_Supplied data_
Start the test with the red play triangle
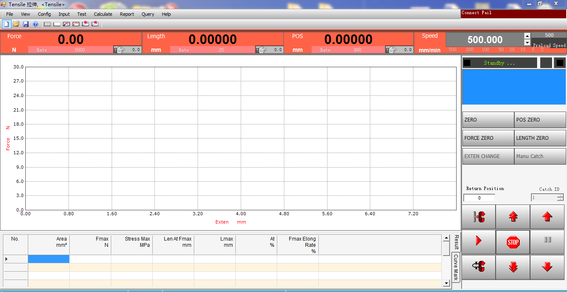567x292 pixels. (x=479, y=241)

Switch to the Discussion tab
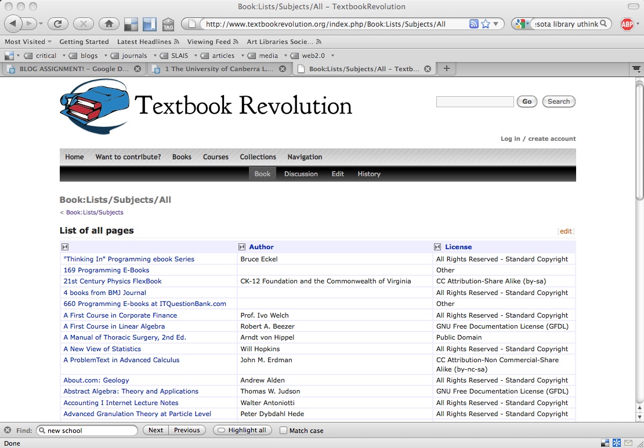pyautogui.click(x=301, y=173)
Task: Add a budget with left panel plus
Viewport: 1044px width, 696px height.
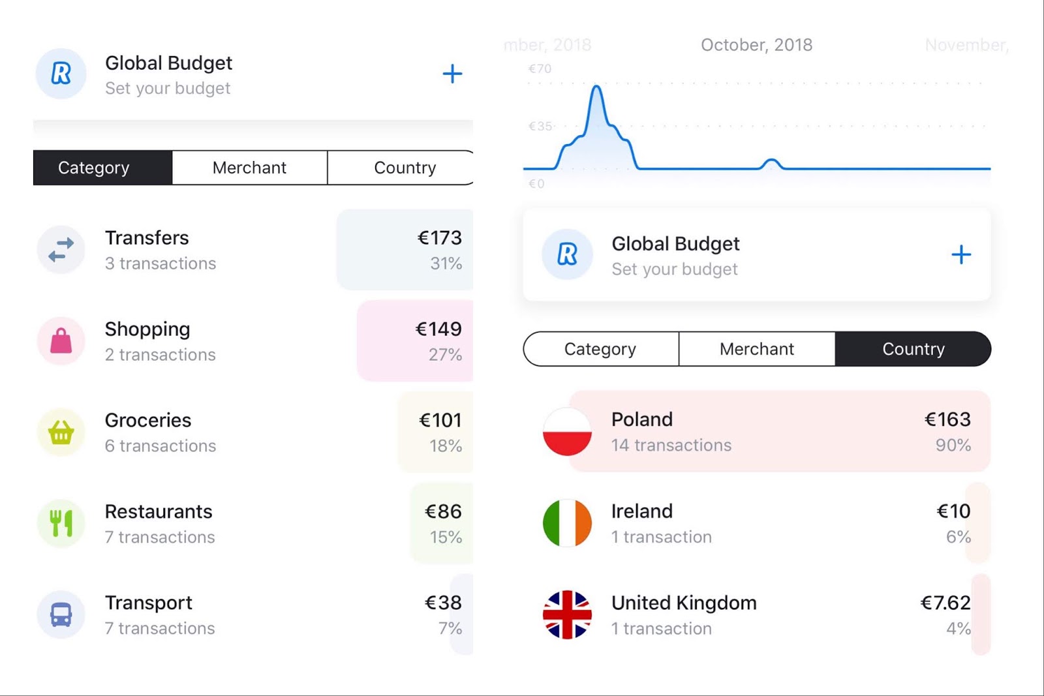Action: (x=452, y=74)

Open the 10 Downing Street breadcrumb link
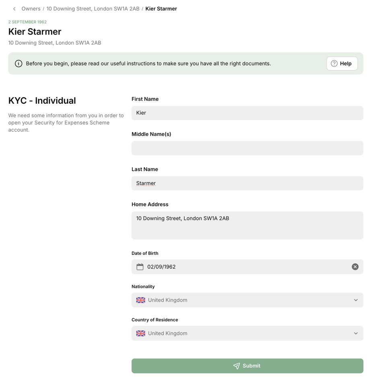pyautogui.click(x=93, y=9)
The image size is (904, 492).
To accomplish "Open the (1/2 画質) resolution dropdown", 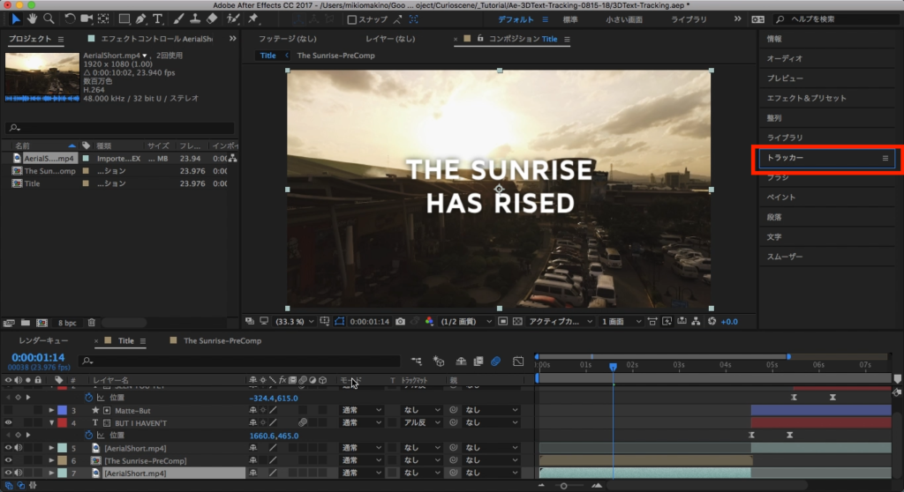I will tap(467, 322).
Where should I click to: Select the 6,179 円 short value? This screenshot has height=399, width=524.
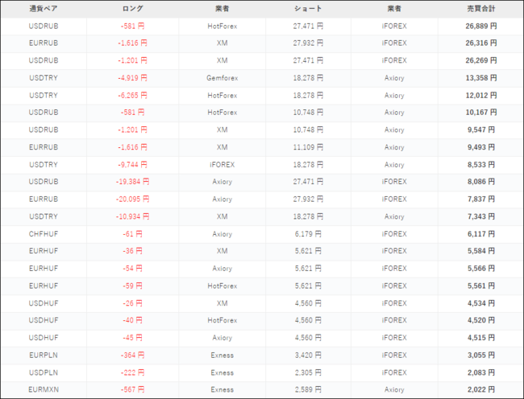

_Work to complete_
Return exactly what appears from the opening line of the material through the line with "The image size is (904, 492).", apart from the pictures.

_Solved exercise_
Start the test with the red play triangle
567x292 pixels. (x=479, y=241)

Switch to the Discussion tab
pyautogui.click(x=301, y=173)
Task: Add a budget with left panel plus
Viewport: 1044px width, 696px height.
Action: (x=452, y=74)

Open the 10 Downing Street breadcrumb link
pyautogui.click(x=93, y=9)
The image size is (904, 492).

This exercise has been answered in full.